→ DATASET EXCERPTS
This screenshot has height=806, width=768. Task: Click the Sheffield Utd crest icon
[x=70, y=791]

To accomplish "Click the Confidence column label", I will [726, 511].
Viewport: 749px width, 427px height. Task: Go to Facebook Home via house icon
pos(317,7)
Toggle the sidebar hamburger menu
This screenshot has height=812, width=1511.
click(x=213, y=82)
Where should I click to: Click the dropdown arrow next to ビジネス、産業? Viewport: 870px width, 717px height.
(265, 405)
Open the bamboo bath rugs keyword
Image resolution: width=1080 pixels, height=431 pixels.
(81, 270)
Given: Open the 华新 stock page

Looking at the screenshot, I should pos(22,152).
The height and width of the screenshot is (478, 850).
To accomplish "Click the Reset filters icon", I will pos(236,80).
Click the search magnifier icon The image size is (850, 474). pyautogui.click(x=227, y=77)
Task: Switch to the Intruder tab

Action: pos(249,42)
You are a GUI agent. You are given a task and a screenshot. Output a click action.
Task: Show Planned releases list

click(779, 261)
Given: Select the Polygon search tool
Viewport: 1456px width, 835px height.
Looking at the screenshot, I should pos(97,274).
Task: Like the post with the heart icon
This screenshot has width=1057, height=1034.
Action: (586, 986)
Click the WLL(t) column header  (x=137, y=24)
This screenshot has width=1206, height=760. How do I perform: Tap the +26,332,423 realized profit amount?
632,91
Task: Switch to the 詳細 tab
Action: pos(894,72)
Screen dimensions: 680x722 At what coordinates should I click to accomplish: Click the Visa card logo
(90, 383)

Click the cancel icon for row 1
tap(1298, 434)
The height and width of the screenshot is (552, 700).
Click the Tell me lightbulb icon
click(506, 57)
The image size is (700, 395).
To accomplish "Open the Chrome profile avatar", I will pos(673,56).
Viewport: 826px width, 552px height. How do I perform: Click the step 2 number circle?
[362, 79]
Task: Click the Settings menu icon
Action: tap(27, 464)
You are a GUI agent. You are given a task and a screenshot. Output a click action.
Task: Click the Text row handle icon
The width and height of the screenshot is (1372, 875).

→ WHAT THE TASK REQUIRES
State how many lines contain the word "will" across the listing, and give no other text.

→ ANSWER TO THIS TASK
3